* [Extracted information]
------------------------------------------------------------------------
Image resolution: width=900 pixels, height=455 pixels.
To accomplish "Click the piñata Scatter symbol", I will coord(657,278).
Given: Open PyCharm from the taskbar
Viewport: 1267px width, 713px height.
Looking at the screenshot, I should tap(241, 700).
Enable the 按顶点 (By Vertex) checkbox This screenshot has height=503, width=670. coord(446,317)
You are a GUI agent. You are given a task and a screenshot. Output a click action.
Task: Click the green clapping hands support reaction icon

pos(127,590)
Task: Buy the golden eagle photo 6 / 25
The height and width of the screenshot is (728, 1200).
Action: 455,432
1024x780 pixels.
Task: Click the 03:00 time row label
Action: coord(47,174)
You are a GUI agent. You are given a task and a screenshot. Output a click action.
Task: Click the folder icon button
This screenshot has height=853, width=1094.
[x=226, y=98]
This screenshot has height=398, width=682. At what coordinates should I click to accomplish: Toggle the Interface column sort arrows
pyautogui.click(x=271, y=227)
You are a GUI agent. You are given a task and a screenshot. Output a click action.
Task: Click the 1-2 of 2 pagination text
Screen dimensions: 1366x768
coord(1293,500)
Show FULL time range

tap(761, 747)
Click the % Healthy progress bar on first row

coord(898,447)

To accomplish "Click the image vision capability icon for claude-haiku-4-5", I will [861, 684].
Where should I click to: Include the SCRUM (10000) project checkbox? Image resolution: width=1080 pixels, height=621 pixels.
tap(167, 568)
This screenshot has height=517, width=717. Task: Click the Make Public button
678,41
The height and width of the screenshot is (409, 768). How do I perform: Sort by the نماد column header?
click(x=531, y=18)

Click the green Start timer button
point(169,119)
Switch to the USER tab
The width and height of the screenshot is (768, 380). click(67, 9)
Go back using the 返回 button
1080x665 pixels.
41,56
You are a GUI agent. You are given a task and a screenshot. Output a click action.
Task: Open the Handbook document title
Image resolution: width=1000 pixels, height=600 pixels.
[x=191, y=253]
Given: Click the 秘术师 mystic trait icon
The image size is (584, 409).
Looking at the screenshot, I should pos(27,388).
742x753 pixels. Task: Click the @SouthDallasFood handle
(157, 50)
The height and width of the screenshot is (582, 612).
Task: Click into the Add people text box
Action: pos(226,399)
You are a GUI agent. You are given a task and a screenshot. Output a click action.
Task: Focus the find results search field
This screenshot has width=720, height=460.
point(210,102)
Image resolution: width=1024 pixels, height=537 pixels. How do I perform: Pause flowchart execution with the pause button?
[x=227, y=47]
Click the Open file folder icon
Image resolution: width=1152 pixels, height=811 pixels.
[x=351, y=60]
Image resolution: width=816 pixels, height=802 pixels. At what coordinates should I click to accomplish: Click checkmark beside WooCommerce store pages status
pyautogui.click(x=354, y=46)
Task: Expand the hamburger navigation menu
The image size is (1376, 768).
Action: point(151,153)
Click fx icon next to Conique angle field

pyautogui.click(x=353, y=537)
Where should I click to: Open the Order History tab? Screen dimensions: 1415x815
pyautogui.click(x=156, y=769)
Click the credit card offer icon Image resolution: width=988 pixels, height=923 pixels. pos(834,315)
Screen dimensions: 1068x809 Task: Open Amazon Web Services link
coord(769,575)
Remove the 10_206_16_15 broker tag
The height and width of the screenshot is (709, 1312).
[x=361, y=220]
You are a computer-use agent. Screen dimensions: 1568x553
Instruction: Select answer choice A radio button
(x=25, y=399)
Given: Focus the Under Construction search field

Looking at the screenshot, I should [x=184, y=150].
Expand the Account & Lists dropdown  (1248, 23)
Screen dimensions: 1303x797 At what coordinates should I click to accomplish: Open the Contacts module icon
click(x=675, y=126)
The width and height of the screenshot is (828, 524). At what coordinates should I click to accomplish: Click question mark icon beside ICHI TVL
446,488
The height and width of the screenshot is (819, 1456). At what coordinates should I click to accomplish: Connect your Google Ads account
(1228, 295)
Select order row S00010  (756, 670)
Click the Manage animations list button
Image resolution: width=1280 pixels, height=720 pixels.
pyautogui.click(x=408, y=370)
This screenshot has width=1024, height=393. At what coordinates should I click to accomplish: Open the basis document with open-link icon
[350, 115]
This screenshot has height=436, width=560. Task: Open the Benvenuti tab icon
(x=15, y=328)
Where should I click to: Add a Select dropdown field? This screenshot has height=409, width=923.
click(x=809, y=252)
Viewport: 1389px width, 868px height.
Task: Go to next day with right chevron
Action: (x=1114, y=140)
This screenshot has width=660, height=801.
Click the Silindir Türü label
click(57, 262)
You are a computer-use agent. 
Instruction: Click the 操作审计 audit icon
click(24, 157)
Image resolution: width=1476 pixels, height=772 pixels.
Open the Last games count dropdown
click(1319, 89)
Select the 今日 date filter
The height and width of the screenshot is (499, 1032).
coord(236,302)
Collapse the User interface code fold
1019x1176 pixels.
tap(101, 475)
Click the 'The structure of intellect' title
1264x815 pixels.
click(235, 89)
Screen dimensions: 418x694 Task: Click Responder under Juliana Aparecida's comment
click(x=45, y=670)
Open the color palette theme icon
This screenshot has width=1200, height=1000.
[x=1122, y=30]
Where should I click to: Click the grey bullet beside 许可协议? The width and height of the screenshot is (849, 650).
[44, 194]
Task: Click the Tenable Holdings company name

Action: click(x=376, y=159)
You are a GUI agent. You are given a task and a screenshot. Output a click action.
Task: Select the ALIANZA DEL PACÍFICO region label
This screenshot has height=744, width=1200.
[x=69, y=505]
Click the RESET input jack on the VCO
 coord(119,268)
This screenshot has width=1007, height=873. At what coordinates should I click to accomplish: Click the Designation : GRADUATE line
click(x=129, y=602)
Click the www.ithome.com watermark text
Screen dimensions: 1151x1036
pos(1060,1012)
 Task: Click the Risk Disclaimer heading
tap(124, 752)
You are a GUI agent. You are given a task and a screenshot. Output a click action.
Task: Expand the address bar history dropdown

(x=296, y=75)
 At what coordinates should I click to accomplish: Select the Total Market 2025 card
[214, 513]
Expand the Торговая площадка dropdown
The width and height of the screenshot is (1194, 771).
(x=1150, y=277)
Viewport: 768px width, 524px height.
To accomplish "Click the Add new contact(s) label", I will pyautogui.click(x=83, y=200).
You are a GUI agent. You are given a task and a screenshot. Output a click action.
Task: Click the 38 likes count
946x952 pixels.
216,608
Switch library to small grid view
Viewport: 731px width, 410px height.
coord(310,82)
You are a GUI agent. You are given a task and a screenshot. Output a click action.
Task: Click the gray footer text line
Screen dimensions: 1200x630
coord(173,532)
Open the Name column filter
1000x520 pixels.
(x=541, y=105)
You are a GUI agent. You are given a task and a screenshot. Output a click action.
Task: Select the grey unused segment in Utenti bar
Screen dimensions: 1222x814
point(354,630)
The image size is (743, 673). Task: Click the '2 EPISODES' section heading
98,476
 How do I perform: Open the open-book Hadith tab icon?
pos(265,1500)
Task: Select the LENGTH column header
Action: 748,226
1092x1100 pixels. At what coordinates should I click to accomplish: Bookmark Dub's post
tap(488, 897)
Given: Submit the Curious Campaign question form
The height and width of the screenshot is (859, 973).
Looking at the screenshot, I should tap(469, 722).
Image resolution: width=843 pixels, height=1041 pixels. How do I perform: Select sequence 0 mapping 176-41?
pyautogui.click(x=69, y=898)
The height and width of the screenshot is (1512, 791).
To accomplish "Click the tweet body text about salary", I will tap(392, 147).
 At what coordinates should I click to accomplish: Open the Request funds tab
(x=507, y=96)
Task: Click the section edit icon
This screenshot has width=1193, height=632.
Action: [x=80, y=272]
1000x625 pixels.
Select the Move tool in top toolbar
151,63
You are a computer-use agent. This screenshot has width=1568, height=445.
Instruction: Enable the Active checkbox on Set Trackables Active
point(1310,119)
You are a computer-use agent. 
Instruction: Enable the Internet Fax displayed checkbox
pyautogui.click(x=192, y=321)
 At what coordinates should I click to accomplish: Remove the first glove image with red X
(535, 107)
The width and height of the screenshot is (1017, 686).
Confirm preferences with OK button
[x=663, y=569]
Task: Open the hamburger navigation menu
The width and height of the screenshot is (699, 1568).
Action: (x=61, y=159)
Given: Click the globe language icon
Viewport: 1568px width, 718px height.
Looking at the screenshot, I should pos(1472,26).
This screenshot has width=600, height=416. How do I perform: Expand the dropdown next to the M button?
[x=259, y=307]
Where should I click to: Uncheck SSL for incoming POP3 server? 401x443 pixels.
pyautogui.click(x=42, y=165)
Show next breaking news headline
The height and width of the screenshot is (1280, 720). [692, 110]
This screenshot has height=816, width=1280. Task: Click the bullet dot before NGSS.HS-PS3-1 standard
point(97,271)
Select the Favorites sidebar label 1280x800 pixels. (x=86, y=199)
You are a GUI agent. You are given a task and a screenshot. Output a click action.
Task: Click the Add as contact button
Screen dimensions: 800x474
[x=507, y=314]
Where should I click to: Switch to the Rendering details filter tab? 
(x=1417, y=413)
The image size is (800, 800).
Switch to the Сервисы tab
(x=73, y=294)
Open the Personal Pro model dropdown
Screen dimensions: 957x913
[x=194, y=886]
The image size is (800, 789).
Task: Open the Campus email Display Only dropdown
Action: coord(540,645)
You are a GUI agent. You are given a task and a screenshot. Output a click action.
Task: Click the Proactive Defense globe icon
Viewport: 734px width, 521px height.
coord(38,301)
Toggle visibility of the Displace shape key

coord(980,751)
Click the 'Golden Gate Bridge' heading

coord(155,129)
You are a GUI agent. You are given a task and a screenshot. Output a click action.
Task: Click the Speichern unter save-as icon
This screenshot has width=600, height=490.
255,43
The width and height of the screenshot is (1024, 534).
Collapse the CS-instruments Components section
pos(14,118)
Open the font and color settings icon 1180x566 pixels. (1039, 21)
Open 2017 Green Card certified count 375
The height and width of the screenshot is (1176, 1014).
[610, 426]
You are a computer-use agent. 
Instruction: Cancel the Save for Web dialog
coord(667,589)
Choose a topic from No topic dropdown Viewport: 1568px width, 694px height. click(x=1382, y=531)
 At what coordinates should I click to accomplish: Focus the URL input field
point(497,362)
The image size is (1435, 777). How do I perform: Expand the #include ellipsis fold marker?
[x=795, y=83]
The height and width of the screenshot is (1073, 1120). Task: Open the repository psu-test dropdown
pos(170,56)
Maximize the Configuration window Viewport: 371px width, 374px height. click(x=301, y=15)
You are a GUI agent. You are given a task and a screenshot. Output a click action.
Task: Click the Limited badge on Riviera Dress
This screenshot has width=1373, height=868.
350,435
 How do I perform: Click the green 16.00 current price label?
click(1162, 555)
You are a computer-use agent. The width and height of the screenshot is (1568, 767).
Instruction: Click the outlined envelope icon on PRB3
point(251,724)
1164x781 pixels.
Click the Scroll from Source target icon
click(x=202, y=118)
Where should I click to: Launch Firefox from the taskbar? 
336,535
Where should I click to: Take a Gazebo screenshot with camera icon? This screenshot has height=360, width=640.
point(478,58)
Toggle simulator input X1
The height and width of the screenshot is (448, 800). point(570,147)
------------------------------------------------------------------------
* [Your assignment]
Wherever the word "hamburger" appears in a line of the records, count that line. Say how many there are, with no other words.

* [Answer section]
2